The training brought together cross-section of 40 participants from the Young Political Leadership School, representatives from the Mandela Washington Fellowship Program, the Young African Leaders Initiative Regional Leadership Center, Mandela Institute for Development Studies (MINDS), the Youth Initiative for Advocacy, Growth and Advancement (YIAGA) fellows based in Liberia as well as participants from various universities in Liberia.
Mr. McCarthy Weh, Director of the Legislative Information Services at the Liberian Legislature, facilitated on the role and function of the House of Representatives Committees. Mr. Weh highlighted the legislative oversight functions and how is it planned and executed. He said there were 34 House committees with the power to inspect, examine, inquire into, and pass upon at least one report at each session on all matters within its jurisdiction and to hold such hearings and investigation, which the committee may find necessary. Mr. Weh said the Liberian Legislature, like other parliamentary bodies the world over, works principally through committees. The committees are considered the technical arms of the Legislature.
Director Weh however, said statistics available show that within the period 2006 to 2017, the Legislature acted upon 420 legislative instruments, including enactment of 128 laws; a total of 200 international instruments ratified; 94 Amendments and 3 Resolutions as recorded. “This is why we all have to concert effort as NAYMOTE doing and we are, at the LIS to vigorously monitor oversight/public hearings,” Weh said.
At the end of his facilitation participants developed a monitoring tool that will assist participants and NAYMOTE monitor, track, and report on legislative committees’ hearings and workings of the House of Representatives over the next six years.

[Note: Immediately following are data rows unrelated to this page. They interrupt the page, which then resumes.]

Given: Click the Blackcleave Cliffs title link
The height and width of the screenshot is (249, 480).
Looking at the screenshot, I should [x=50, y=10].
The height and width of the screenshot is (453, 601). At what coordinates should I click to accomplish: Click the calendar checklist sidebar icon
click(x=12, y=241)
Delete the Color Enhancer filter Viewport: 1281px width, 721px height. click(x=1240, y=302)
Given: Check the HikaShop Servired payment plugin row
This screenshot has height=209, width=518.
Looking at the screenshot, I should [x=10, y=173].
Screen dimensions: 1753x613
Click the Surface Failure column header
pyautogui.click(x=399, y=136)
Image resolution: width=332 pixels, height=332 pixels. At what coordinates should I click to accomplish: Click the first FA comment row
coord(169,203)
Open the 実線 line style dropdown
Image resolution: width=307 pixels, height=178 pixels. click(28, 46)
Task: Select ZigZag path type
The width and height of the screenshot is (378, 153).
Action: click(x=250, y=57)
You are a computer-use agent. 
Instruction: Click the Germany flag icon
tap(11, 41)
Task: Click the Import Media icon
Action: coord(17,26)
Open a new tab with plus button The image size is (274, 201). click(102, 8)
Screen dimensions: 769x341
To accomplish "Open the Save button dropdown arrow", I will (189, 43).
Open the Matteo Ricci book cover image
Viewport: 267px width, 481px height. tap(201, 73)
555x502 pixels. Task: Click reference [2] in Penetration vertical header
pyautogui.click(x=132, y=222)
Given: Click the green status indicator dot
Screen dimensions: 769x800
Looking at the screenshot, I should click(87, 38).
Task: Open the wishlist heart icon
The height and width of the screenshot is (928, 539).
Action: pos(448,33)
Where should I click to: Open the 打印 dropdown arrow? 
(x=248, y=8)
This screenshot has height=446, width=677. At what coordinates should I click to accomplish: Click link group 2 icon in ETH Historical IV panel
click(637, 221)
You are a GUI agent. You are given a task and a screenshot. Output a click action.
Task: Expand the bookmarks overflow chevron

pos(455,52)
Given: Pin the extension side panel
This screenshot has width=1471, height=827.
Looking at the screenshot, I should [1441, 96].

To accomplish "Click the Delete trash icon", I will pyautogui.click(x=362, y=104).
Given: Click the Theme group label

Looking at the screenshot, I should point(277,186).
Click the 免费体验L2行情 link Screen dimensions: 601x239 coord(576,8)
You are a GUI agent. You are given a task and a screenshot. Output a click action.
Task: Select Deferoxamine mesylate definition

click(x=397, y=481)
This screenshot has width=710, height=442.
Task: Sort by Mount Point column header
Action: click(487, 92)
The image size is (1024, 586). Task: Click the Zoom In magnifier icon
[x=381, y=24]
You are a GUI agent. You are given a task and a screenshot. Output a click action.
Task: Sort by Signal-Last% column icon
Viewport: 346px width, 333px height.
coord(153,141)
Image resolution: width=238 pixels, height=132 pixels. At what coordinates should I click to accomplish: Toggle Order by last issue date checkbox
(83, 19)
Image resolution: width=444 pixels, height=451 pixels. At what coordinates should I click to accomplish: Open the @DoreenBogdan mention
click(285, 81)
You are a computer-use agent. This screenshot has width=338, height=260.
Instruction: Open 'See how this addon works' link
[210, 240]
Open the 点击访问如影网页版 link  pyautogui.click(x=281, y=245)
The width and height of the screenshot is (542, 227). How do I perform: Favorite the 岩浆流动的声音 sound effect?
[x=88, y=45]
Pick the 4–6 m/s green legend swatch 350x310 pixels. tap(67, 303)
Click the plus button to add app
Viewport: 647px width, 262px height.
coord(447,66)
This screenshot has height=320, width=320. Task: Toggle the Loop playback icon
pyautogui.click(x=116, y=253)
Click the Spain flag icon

NAYMOTE’s Program Director, S. Aaron Weah-Weah, III presented to participants a summary of the institution’s regional lesson learned report gathered from the 2017 Elections and recommendations made by youth leaders across the country to enhance youth’s civic engagement in post-elections governance in Liberia.
He said the institution has trained 10 enumerators to conduct 20 focus group discussions within 20 districts and 12 staffs to conduct survey using mobile phones across the 38 electoral districts. The survey is targeting 3,040 respondents. The information gathered will also be used to inform lawmakers’ legislative agenda over the next six years.